The October issue of The Money for Life Letter, is all about ‘price risk’.
Actually, it’s about the absence of price risk, or getting rid of it. But you need to understand what it is before you can get rid of it. Otherwise you won’t know it’s gone…
Price risk is what financial advisors call the risk of an investment’s price fluctuating. Your shares have price risk, because their price goes up and down.
Property does too. You might think all investments have price risk, but dividends and annuities don’t, for example. Wine can have price risk if you plan on selling it, but it doesn’t if you are happy to drink it instead if the price falls.
It might seem odd to have a name for such an obvious concept. The point is to separate a particular type of risk out from the others so you can discuss it in isolation. For example, price risk is a different type of risk to the risk of a broker committing fraud, or governments like Greece defaulting on their bonds.
But the problem with price risk is that it creates uncertainty.

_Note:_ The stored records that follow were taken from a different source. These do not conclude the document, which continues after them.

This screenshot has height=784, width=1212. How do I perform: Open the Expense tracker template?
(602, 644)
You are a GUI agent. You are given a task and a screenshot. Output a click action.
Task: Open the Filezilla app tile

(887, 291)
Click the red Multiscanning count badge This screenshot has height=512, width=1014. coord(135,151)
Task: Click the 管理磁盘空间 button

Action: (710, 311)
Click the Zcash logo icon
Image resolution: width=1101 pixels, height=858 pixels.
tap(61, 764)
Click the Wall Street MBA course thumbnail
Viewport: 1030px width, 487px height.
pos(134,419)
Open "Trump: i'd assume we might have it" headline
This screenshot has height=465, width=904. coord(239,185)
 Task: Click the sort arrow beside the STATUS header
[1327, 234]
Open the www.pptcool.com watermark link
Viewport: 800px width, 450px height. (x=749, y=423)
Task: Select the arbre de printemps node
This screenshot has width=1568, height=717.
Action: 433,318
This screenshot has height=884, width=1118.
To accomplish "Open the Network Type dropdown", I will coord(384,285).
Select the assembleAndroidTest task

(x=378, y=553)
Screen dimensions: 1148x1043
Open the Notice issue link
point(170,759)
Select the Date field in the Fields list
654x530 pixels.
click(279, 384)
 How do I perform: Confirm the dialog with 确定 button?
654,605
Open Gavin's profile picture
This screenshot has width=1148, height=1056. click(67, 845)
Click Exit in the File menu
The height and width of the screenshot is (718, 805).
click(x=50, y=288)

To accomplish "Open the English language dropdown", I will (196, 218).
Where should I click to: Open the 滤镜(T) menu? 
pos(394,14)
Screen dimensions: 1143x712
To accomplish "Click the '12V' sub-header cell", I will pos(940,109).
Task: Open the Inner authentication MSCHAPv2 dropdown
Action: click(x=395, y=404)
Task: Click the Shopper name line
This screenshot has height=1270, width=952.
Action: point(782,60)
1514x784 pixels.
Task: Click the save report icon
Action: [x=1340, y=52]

An investment might be worth $100, but because of price risk it can be priced at $50 one day and $150 the next. That uncertainty is a retiree’s biggest enemy because your income is reliant on fluctuating investments while your living expenses are fairly steady and unavoidable. If the price of an investment falls, you have to sell more of it to cover the same amount of living expenses. That leaves you with fewer assets when prices go up again.
So, it might pay for you to test your retirement wealth for price risk.
Do you know how much of your wealth relies on assets that go up and down in price?
If there was a crash in prices across the board – the stock market, property market, bond market, etc. – how would your retirement finances fare?
Would they be in trouble?
It’s no coincidence that Australian retirees were worst hit by the GFC, according to a report by HSBC. They own more price risk-sensitive investments than other countries. But it doesn’t take a financial crisis to bring the dangers of price risk home.
I’m especially worried about the dangers of price risk to your portfolio because of demographic changes. In short, as more and more baby boomers retire, they will sell more and more of the assets they have accumulated. That selling will put a lot of downward pressure on investment prices.
I’m always looking for ways you can escape this selling pressure, and recently presented my best idea in The Money for Life Letter. I show how to opt out of price risk and the uncertainty that goes with it.
So stop and think about your investments. Just how much of your wealth is affected by ‘price risk’?
I bet you’ve never thought to ask yourself that question before. And yet it’s undoubtedly the key to ensuring you preserve your wealth in retirement.